### The task
Stop after the line containing "Atomic Culture (107, 616)"; retype every line of the data before it exactly, starting from the first.

(Stored data entries)
________________________________________

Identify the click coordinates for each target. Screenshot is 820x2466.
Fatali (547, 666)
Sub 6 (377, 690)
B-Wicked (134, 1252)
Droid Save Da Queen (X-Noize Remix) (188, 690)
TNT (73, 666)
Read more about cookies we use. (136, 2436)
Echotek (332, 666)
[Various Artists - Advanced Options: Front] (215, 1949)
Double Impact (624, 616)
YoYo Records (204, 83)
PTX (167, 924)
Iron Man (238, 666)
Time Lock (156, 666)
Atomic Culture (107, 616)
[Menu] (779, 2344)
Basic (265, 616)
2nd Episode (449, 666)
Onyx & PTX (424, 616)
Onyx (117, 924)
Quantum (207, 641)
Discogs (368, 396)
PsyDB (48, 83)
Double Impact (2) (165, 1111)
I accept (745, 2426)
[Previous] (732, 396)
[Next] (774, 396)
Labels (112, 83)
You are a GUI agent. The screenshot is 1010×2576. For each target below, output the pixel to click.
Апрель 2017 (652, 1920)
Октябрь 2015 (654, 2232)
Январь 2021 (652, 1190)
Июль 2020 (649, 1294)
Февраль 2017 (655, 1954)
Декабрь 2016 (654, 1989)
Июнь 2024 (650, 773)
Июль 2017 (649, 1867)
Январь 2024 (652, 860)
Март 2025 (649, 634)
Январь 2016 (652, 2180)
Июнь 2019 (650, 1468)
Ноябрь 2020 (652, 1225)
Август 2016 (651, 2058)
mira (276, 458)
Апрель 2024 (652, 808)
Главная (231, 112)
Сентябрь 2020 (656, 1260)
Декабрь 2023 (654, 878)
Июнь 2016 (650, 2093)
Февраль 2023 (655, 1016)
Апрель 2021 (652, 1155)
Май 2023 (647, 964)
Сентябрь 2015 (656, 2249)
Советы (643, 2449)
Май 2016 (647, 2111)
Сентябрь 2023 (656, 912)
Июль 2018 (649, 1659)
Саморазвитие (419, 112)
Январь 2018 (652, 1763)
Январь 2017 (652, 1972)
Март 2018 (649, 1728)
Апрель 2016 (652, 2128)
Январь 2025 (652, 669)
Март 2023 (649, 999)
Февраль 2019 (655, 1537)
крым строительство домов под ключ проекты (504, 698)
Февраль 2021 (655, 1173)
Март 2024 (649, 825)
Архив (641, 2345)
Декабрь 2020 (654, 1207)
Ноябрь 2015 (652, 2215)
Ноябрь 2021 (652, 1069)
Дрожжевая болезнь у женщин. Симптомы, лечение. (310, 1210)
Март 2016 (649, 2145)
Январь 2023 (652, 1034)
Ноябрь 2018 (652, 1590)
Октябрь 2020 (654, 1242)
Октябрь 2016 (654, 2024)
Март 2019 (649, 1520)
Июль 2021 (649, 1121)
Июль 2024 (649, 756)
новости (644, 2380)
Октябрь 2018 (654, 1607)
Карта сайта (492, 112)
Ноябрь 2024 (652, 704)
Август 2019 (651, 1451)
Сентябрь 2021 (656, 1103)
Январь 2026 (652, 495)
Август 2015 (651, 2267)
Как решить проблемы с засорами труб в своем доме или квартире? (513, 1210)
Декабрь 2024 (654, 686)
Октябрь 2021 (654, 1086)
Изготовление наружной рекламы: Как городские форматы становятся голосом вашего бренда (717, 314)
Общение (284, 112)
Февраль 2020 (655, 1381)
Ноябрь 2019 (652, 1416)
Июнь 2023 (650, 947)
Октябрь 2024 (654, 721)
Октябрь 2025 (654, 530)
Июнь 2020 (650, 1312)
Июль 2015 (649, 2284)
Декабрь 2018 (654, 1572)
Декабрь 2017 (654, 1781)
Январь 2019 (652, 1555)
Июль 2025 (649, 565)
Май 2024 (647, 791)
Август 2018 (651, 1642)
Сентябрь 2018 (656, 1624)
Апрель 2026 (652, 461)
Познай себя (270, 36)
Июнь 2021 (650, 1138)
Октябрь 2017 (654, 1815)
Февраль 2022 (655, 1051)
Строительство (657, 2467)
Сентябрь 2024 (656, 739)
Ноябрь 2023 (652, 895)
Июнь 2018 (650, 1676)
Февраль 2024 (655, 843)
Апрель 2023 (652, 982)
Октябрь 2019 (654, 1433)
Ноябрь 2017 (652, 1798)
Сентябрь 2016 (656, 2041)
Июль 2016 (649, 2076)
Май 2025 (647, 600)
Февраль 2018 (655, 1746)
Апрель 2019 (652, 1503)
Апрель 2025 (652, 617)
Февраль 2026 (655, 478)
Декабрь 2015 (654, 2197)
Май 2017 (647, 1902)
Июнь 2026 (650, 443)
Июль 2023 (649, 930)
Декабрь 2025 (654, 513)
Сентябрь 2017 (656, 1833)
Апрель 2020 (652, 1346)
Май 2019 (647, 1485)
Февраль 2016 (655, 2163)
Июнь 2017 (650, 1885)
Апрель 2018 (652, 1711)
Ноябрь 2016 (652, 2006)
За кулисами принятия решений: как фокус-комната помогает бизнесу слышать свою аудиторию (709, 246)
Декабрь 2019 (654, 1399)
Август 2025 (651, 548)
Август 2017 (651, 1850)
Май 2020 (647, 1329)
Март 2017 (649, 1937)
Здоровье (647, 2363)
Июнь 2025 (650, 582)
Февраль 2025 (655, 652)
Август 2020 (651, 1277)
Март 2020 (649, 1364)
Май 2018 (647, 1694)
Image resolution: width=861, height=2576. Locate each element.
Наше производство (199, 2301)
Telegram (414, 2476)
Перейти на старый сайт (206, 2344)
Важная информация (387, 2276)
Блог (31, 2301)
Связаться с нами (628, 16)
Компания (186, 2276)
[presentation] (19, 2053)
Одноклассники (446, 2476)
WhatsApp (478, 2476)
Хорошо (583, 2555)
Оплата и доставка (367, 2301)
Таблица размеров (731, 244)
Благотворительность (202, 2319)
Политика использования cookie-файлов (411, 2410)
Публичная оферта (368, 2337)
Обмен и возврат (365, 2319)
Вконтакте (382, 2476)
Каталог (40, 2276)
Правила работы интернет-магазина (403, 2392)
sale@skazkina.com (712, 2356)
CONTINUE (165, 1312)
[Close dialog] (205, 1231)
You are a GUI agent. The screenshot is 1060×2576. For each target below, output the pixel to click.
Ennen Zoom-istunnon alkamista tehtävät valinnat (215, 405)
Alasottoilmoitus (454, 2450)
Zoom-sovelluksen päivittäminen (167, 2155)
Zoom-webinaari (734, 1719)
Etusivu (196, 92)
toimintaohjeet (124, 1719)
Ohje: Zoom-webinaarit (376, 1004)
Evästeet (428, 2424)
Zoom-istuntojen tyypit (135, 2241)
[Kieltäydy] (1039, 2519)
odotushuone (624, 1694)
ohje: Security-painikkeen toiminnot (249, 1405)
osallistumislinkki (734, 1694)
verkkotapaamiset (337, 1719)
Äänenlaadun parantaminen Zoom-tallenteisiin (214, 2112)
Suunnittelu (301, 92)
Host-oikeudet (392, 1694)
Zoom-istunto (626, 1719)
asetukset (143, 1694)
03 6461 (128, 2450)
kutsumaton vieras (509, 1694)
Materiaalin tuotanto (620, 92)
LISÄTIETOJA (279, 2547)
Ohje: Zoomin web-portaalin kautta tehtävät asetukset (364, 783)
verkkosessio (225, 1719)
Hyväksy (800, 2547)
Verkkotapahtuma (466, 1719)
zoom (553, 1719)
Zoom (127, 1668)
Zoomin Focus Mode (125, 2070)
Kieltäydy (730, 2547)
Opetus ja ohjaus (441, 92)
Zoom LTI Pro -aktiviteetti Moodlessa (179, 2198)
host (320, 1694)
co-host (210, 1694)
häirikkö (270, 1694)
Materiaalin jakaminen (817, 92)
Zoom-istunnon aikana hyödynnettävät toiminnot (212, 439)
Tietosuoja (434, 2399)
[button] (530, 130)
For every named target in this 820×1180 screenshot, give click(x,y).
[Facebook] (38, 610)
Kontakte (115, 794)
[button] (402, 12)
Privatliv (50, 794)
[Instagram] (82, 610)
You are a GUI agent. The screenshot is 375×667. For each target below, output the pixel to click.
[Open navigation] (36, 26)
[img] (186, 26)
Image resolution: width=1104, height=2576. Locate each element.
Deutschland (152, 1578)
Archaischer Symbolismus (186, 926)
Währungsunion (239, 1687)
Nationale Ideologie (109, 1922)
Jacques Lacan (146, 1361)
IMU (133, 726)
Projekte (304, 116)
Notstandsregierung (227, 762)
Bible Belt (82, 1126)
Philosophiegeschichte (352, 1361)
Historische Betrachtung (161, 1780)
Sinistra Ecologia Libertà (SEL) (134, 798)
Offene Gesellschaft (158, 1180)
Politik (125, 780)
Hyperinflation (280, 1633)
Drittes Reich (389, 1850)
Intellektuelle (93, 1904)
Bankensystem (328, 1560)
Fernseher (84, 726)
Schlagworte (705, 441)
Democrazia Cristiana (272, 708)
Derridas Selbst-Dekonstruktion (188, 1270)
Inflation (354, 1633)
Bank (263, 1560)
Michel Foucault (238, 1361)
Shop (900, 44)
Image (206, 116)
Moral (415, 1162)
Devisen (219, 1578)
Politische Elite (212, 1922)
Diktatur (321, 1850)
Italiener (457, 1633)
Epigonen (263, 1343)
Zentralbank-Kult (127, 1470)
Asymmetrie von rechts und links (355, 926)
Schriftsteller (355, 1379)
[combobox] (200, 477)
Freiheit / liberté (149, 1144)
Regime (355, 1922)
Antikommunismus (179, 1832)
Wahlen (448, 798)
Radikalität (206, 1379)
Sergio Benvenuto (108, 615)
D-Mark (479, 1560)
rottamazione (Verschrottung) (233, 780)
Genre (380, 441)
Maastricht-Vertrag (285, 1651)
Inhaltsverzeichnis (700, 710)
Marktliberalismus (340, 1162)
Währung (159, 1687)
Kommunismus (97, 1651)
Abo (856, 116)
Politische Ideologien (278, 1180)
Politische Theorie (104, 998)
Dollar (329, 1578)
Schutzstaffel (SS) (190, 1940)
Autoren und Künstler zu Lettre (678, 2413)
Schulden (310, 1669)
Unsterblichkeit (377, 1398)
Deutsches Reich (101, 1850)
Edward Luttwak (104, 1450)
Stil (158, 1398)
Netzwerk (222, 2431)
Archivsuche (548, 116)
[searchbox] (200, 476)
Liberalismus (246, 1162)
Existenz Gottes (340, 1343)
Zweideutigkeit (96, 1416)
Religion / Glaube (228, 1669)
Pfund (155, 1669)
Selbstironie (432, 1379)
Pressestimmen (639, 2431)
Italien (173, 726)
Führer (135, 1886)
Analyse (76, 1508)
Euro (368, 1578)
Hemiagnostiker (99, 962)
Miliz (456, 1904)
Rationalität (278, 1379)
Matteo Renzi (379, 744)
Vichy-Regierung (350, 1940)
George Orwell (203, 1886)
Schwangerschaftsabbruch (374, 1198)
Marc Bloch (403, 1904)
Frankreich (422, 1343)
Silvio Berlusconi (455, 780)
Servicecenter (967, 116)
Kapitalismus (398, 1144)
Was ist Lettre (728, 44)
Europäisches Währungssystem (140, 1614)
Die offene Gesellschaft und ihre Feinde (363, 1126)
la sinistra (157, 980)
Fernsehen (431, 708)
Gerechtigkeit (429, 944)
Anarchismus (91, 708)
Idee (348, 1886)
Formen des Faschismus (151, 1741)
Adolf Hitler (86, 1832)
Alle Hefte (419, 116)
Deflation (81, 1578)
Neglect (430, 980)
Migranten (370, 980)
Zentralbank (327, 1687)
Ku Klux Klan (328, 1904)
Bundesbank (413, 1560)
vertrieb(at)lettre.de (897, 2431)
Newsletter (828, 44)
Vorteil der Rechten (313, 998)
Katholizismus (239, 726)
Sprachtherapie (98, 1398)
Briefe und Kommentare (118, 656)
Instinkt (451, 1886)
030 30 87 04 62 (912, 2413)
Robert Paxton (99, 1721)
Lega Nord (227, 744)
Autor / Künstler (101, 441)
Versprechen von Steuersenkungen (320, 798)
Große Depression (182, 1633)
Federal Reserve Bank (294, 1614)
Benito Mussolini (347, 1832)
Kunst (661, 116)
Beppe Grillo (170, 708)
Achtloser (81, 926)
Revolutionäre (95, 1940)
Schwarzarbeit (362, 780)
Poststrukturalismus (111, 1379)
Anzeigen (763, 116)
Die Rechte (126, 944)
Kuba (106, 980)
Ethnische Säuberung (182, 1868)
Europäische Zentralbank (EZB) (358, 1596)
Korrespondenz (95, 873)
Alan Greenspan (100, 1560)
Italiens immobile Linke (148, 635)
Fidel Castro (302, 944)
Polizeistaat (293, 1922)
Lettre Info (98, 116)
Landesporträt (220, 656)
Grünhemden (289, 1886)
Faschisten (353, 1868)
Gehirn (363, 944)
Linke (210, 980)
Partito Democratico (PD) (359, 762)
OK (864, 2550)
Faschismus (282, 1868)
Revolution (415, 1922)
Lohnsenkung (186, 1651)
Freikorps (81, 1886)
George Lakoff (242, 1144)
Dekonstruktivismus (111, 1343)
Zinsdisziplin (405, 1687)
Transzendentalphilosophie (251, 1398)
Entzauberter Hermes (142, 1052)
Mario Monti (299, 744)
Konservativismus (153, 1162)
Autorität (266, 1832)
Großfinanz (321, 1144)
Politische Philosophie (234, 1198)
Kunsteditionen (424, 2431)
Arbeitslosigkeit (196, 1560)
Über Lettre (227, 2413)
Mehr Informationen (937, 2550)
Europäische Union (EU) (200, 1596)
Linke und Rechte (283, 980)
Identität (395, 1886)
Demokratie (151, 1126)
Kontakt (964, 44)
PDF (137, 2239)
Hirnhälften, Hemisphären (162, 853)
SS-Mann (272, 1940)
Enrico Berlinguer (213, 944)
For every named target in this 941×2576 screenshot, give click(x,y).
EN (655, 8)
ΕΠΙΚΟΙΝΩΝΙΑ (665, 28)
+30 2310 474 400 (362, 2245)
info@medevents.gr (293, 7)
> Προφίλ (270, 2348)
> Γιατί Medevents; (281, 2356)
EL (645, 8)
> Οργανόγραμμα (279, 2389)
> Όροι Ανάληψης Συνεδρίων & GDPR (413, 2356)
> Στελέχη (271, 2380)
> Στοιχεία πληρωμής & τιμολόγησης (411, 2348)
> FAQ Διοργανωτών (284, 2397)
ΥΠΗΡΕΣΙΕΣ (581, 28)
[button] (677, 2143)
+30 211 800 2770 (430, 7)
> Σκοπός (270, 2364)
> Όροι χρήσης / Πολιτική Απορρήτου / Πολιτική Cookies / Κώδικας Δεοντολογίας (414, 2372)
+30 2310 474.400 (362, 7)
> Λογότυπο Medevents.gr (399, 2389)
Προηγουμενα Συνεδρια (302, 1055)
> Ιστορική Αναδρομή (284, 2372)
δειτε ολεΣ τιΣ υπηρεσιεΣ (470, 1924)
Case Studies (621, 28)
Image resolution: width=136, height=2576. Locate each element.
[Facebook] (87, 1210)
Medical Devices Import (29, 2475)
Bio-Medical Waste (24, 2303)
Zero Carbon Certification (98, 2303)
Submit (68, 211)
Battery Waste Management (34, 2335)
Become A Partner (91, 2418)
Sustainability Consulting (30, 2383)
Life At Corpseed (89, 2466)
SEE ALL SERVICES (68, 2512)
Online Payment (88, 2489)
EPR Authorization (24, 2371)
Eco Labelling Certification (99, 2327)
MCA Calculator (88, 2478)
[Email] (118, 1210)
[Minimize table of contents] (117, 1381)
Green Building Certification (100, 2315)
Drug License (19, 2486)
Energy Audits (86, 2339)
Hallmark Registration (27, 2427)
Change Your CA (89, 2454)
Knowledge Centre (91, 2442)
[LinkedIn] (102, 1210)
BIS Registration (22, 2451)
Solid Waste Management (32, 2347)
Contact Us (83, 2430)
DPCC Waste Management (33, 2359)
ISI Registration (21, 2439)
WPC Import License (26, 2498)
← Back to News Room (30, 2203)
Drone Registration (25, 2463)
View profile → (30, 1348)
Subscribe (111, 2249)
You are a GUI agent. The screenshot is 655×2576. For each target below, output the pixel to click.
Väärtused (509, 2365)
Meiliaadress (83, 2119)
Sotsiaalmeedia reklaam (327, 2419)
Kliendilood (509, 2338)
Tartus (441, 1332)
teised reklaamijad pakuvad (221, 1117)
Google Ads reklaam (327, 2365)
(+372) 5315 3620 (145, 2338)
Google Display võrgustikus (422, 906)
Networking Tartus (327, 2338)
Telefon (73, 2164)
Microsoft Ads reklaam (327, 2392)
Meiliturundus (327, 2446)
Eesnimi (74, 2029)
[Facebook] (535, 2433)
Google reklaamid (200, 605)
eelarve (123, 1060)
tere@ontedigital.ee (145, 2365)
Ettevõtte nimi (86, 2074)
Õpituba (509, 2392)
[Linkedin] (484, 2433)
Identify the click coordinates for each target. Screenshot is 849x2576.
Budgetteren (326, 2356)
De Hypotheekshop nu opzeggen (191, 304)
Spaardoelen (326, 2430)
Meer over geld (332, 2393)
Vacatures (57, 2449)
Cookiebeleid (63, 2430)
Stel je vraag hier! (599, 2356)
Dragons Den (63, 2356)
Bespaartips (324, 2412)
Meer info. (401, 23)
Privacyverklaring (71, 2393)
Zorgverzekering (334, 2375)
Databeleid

________________________________________

### Exercise output
Identify the click coordinates for each target. Screenshot is 820x2466.
Fatali (547, 666)
Sub 6 (377, 690)
B-Wicked (134, 1252)
Droid Save Da Queen (X-Noize Remix) (188, 690)
TNT (73, 666)
Read more about cookies we use. (136, 2436)
Echotek (332, 666)
[Various Artists - Advanced Options: Front] (215, 1949)
Double Impact (624, 616)
YoYo Records (204, 83)
PTX (167, 924)
Iron Man (238, 666)
Time Lock (156, 666)
Atomic Culture (107, 616)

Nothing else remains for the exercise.